En un vídeo que ha generado miles de reacciones, la chef italiana Roberta lanza una frase directa que desmonta muchos tutoriales interminables de internet: “Te han estado mintiendo”. Y no lo dice por polémica, sino para simplificar algo que, fuera de Italia, solemos complicar demasiado. Según explica, la pasta fresca tradicional no necesita fórmulas extrañas, ni aceites añadidos, ni proporciones imposibles. La norma es clara, sencilla y funciona siempre: 100 gramos de harina por cada huevo, lo que equivale a una porción individual. Nada más. Nada menos. Ella lo tiene claro, y quiere que nosotros también lo tengamos igual de claro para que nos animemos a preparar pasta fresca en casa.
Así se prepara la pasta fresca italiana
En el vídeo prepara fettuccine o tagliatelle desde cero, siguiendo el método más clásico. Primero mezcla la harina con el huevo hasta integrar bien los ingredientes. Después forma el conocido panetto, esa bola de masa compacta que se trabaja hasta que queda lisa y elástica. No hay prisa. La masa necesita reposar para que el gluten se relaje y permita un estirado uniforme. Es un proceso casi meditativo, donde cada gesto tiene sentido y cada paso construye textura.

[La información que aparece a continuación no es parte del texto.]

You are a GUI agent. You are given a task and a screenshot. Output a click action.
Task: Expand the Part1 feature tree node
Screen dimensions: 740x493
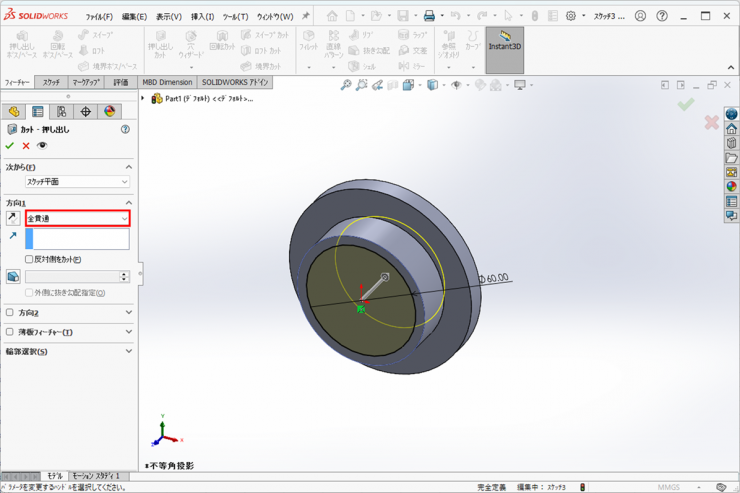point(144,99)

Tras el reposo, llega el momento de estirar la masa, ya sea con rodillo o con máquina, hasta lograr el grosor adecuado. Luego se corta en tiras para dar forma a los fettuccine o tagliatelle. Roberta insiste en que la técnica no es complicada, pero sí requiere atención y respeto por el producto. La clave está en no sobrecargar la receta con ingredientes innecesarios ni alterar las proporciones tradicionales.
Roberta insiste en que la técnica no es complicada, pero sí requiere atención y respeto por el producto
Las cantidades que muestra en el vídeo refuerzan esa simplicidad matemática que sorprende a muchos. Para una porción: 100 g de harina + 1 huevo. En su demostración prepara dos raciones, utilizando 200 gramos de harina, 2 huevos y una pizca de sal. No añade aceite ni agua. No incorpora sémolas exóticas ni mezclas misteriosas. La textura perfecta se consigue trabajando la masa correctamente, no acumulando ingredientes.
Más allá de la receta concreta, el mensaje de fondo es una declaración de principios. Para esta chef, la verdadera cocina italiana empieza con gestos simples, tiempo y paciencia. No se trata de sofisticar lo básico, sino de entenderlo. La pasta fresca no es un espectáculo técnico, es tradición doméstica. Y quizá por eso su afirmación resulta tan contundente: no es que hacerlo fuera difícil, es que muchas veces lo hemos estado haciendo más complicado de lo necesario.
Al final, su vídeo no solo enseña a preparar pasta, sino a replantear nuestra relación con la cocina. Menos artificio, más producto. Menos ruido, más método. Porque, como deja claro entre harina y huevos, la autenticidad muchas veces cabe en una proporción que nunca falla.